**YOUR INSTRUCTIONS:**
Please reproduce the forum thread on millibars and altitude below, word for word and in full.

**SELECTION:**

Couple of questions that hopefully aren't too ridiculous. Please correct me if I've got the wrong end of the stick here....

i) If 1 mb = 30 ft in terms of air pressure change related to altitude, whereby a drop of 1 mb eqautes to a gain in altitude of 30ft, how is it that there are not enough millibars in a QNH of say 1000 to accomodate an altitude past 30,000ft? For example, QNH 1000 = 0ft amsl, pressure 500 = 15,000ft amsl, pressure 0 = 30,000ft amsl. Obviously the air pressure at 30,000ft is not zero millibars, so how does this 1 mb = 30 ft yardstick work?

ii) If aircraft change to the standard setting 1013.2 mb through a transition altitude, is it possible that 1,000ft vertical separation would be compromised if there was an aircraft at say FL40 on 1013.2 and another at 3000ft on, for example, QNH 990?

I've spent a good deal of time trying to get my (relatively ATC-novice) head round these - if anyone can assist me in my quest to work them out, that would be much appreciated.

i) Some genius will answer that..

ii) An a/c flying at 3000ft on 990 will not be separated from someone flying at FL40 on 1013 as they will be only 300-odd feet apart.

Here's a tip from an instructor of mine when I was a kid - helps with all altimeter questions. If you wind the subscale up, the altimeter reading goes up. So... if the subscale is at 990 and the altimeter is reading 3000 ft.... if you turn the subscale up to 1013 the altimeter reading increases to around 3690 ft. It may sound simply but it answers question ii.

Good luck...

i) I believe the official altitude change for 1mb is 27ft, but that is for the International Standard Atmosphere, which does not exist anywhere on Earth. However, 30ft is used by one and all as an easier number with which to work. If you ascend several thousand feet, the pressure is much less than at sea level, so 1mb will be worth more than 30ft, if you can understand that. In other words, the rate of decrease in pressure decreases as altitude increases. If the pressure is half that at sea level, 1mb would be equivalent to 60ft (or 54ft if you are being pedantic).

**MATERIAL:**
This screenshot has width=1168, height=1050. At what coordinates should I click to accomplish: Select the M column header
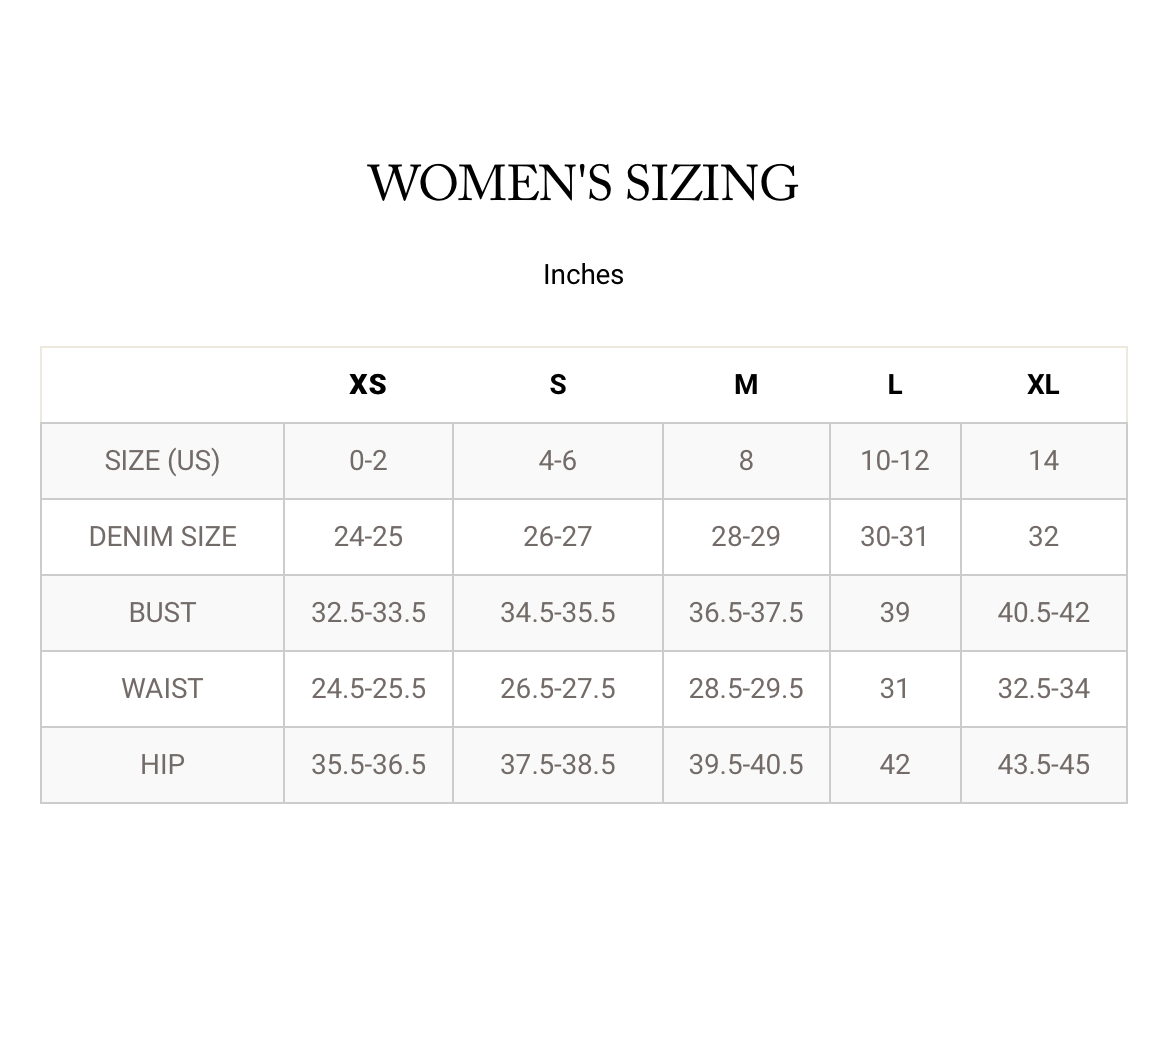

**CORRECT ANSWER:**
Couple of questions that hopefully aren't too ridiculous. Please correct me if I've got the wrong end of the stick here....

i) If 1 mb = 30 ft in terms of air pressure change related to altitude, whereby a drop of 1 mb eqautes to a gain in altitude of 30ft, how is it that there are not enough millibars in a QNH of say 1000 to accomodate an altitude past 30,000ft? For example, QNH 1000 = 0ft amsl, pressure 500 = 15,000ft amsl, pressure 0 = 30,000ft amsl. Obviously the air pressure at 30,000ft is not zero millibars, so how does this 1 mb = 30 ft yardstick work?

ii) If aircraft change to the standard setting 1013.2 mb through a transition altitude, is it possible that 1,000ft vertical separation would be compromised if there was an aircraft at say FL40 on 1013.2 and another at 3000ft on, for example, QNH 990?

I've spent a good deal of time trying to get my (relatively ATC-novice) head round these - if anyone can assist me in my quest to work them out, that would be much appreciated.

i) Some genius will answer that..

ii) An a/c flying at 3000ft on 990 will not be separated from someone flying at FL40 on 1013 as they will be only 300-odd feet apart.

Here's a tip from an instructor of mine when I was a kid - helps with all altimeter questions. If you wind the subscale up, the altimeter reading goes up. So... if the subscale is at 990 and the altimeter is reading 3000 ft.... if you turn the subscale up to 1013 the altimeter reading increases to around 3690 ft. It may sound simply but it answers question ii.

Good luck...

i) I believe the official altitude change for 1mb is 27ft, but that is for the International Standard Atmosphere, which does not exist anywhere on Earth. However, 30ft is used by one and all as an easier number with which to work. If you ascend several thousand feet, the pressure is much less than at sea level, so 1mb will be worth more than 30ft, if you can understand that. In other words, the rate of decrease in pressure decreases as altitude increases. If the pressure is half that at sea level, 1mb would be equivalent to 60ft (or 54ft if you are being pedantic).